The Second Circuit issued its opinion in Viacom v. YouTube last week.  This case is similar to UMG v. Shelter Capital Partners, LLC in that it addresses issues arising out of applying the Digital Millennium Copyright Act (DMCA) safe harbor provisions to a service provider that permits users to upload videos to its website and view video clips uploaded by others without charge.  See my post Veoh’s Services Protected by DMCA Safe Harbor, Rules Ninth Circuit for details on UMG v. Shelter Capital.  The Second Circuit agreed with some, but not all, of the Ninth Circuit’s DMCA safe harbor analysis.

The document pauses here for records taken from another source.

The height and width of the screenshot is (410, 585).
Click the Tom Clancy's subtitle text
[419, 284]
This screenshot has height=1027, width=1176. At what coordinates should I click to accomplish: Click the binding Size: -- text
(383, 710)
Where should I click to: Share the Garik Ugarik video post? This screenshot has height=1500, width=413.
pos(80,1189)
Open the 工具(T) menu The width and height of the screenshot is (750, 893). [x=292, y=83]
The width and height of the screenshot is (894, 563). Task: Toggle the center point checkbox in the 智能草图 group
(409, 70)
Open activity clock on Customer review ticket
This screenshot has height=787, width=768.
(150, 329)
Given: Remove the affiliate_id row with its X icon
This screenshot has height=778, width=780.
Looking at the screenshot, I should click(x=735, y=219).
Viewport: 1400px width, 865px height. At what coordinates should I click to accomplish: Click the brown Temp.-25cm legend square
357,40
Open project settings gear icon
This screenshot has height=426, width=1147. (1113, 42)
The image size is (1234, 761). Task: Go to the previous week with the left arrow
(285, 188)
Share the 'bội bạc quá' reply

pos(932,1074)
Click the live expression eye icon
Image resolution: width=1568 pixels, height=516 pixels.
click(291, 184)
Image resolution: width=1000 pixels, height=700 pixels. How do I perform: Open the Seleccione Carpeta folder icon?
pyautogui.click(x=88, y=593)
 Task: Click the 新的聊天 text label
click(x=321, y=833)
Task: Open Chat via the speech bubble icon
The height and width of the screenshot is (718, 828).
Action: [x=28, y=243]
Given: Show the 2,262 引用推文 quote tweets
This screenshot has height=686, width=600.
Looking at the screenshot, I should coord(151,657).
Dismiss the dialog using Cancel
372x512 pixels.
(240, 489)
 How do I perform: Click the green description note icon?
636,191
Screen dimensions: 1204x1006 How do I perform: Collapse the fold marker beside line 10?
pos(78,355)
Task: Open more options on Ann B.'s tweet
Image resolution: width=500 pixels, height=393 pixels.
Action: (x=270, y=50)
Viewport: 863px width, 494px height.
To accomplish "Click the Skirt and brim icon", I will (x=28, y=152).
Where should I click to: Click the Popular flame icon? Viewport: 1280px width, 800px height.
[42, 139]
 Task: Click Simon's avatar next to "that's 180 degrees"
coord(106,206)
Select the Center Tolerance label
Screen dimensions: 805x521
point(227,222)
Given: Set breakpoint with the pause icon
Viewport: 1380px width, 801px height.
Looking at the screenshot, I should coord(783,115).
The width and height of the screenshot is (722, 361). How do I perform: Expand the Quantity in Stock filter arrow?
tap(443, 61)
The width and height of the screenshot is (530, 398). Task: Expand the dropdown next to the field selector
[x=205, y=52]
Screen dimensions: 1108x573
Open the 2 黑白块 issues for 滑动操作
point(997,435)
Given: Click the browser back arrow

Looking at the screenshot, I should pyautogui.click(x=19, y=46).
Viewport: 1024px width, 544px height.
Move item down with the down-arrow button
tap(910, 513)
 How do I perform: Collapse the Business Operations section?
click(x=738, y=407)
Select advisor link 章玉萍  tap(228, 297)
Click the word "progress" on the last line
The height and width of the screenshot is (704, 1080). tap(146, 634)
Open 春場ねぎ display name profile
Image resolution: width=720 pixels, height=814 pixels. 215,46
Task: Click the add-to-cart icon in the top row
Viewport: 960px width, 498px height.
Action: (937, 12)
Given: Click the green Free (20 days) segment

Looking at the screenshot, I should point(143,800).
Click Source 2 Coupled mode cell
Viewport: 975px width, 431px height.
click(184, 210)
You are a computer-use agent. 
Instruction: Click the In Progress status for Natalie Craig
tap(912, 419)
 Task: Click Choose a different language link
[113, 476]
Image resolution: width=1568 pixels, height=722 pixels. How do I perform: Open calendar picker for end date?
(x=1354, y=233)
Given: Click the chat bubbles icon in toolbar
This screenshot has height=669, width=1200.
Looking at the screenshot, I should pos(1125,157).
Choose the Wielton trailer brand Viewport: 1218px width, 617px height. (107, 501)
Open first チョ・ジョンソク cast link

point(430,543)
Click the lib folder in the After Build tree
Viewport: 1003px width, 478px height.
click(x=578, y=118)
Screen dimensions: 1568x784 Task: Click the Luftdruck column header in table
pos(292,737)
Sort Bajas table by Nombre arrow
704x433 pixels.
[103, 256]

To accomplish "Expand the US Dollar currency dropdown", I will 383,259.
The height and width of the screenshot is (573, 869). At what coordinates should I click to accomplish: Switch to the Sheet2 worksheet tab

The plaintiffs in Viacom v. YouTube appealed the district court’s ruling granting YouTube’s motion for summary judgment on the grounds that YouTube was protected by the DMCA §512(c) safe harbor and denying plaintiffs’ cross motions for partial summary judgment.  This case is actually comprised of related actions in which the plaintiffs, including Viacom, film studios, television networks, music producers, sports leagues and class action plaintiffs, are copyright holders who sued YouTube for copyright infringement based on the public performance, display, and reproduction of video clips that appeared on the YouTube website between 2005 and 2008.  The specific video clips at issue are 63,497 clips identified by Viacom and 13,500 clips identified by the class action plaintiffs.  The Second Circuit refers to the clips at issue as “clips-in-suit.”